What is our primary use case?

The project which I work on is developed in StreamSets and I lead the team. I'm the team leader and the Solution Architect. I also train my juniors and my team.

For the last year and a half, I’ve been using this tool and this tool is very effective for data processing from source to destination. This tool is very effective and I developed many integrations in this tool.

How has it helped my organization?

The solution is really effective.

What is most valuable?

It's very effective in project delivery. This month, at the end of June, I will deploy all the integrations which I developed in StreamSets to production remit. The business users and customers are happy with the data flow optimizer from the SoPlex cloud. It all looks good.

Not many challenges are there in terms of learning new technologies and using new tools. We will try and do an R&D analysis more often.

Everything is in place and it comes as a package. They install everything. The package includes Python, Ruby, and others. I just need to configure the correct details in the pipeline and go ahead with my work.

▸ **WORK TO DO**
Copy the StreamSets review word for word, from "For the last" up to and including "is most valuable?". The rows that come next are separate material with no connection to the StreamSets review.

▸ **EXCERPTED DATA**
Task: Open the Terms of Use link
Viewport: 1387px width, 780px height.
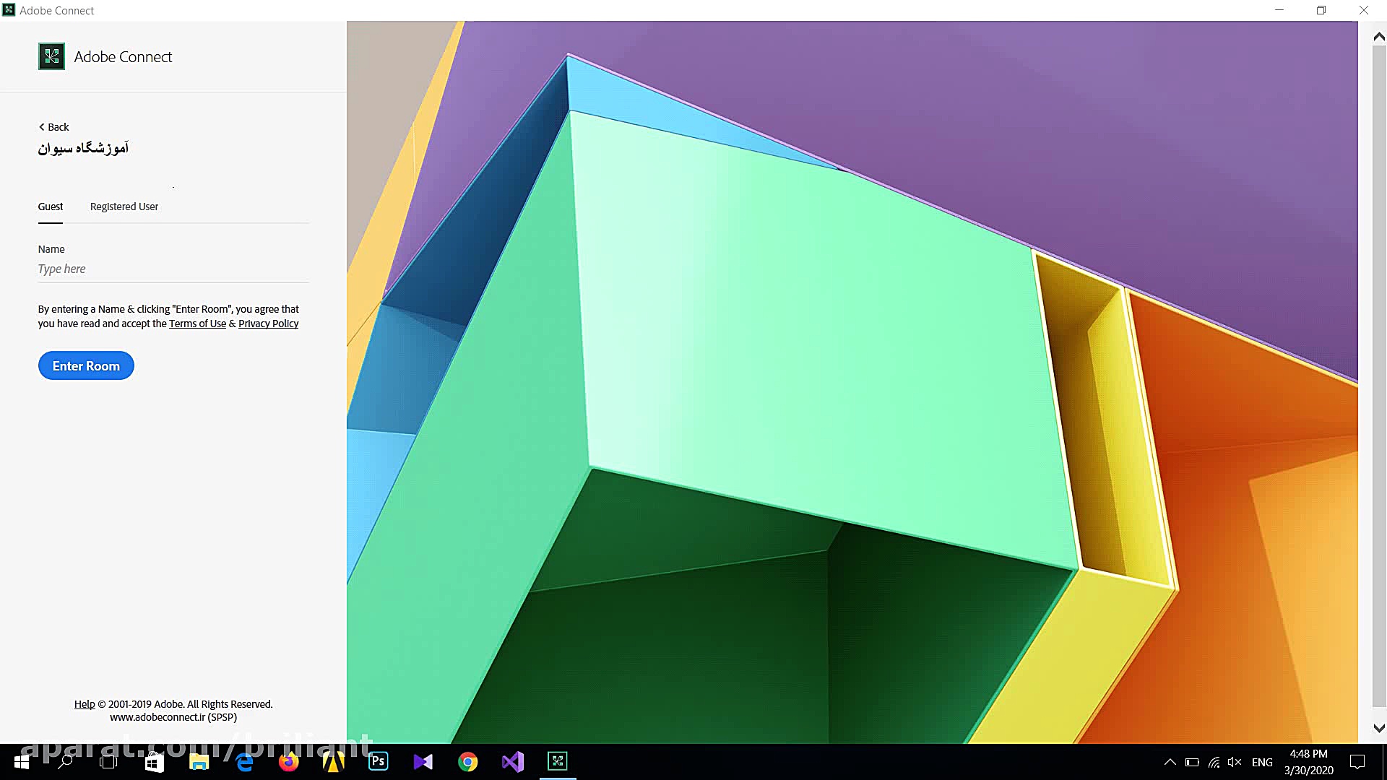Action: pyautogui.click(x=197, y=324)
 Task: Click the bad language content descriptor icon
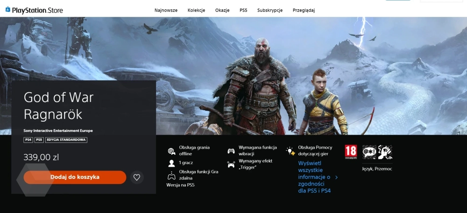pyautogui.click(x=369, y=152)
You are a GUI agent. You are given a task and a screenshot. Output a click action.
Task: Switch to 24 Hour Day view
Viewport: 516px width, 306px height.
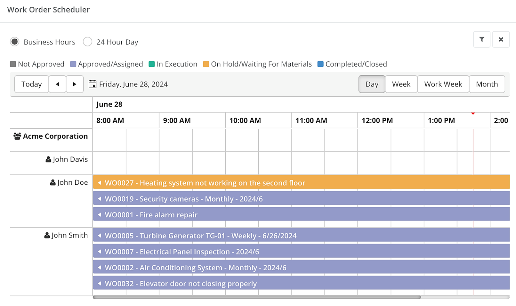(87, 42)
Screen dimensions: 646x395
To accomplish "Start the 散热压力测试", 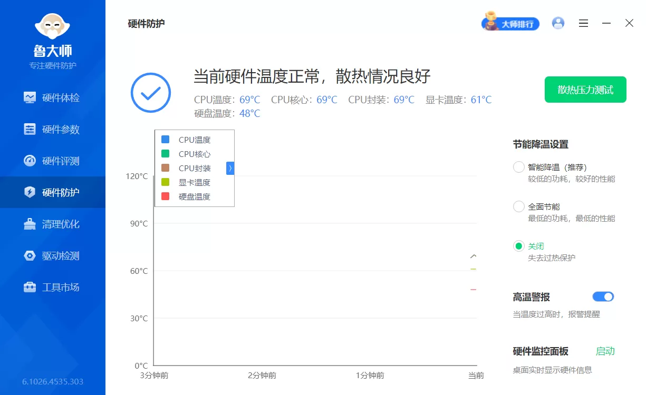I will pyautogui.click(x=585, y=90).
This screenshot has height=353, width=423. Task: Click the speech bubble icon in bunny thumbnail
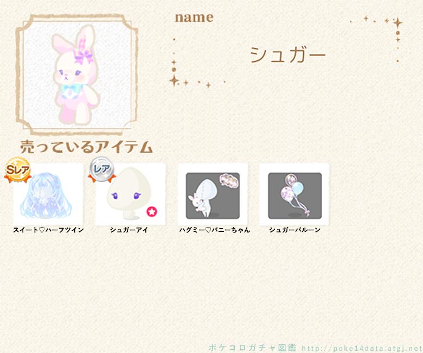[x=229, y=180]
---
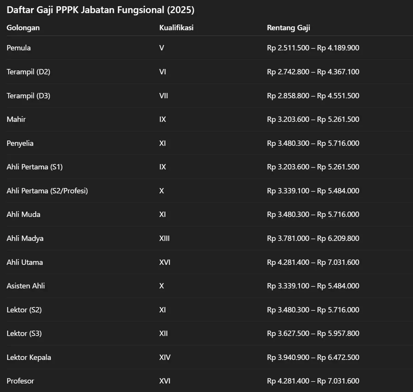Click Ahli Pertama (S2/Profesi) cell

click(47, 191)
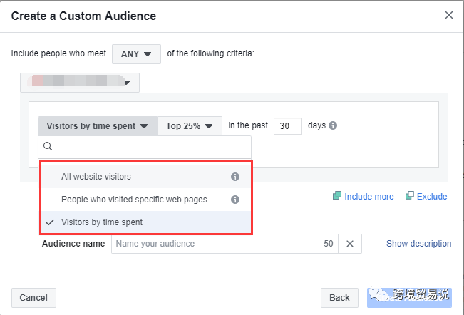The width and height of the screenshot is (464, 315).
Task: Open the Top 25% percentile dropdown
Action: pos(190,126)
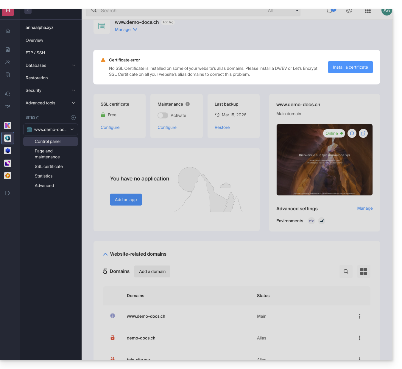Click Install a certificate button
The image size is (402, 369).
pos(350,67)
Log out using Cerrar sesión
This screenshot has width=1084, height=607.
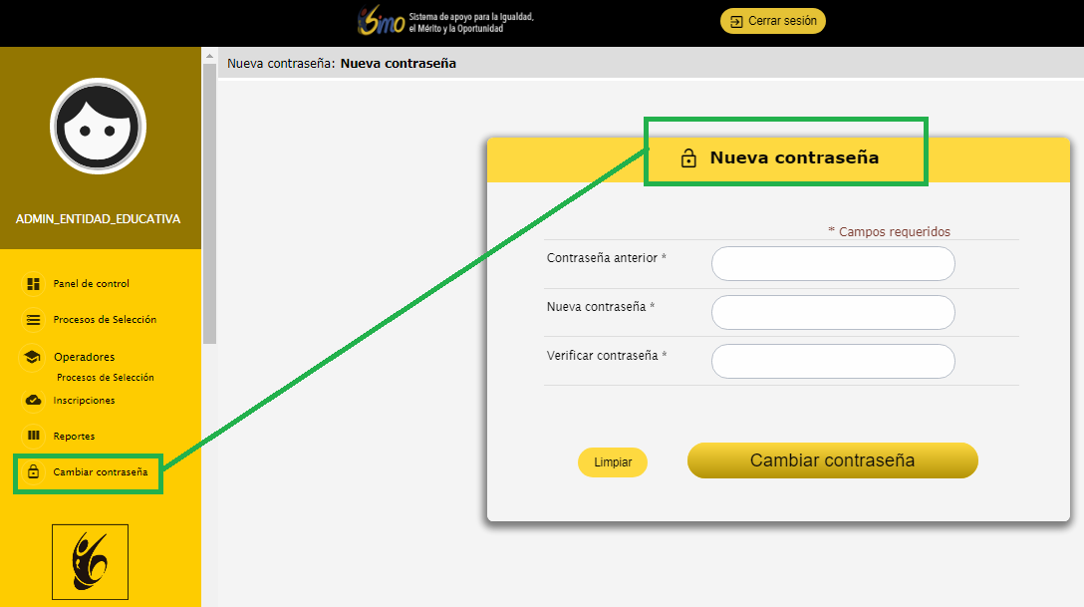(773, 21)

▸ **RESULT**
For the last year and a half, I’ve been using this tool and this tool is very effective for data processing from source to destination. This tool is very effective and I developed many integrations in this tool.

How has it helped my organization?

The solution is really effective.

What is most valuable?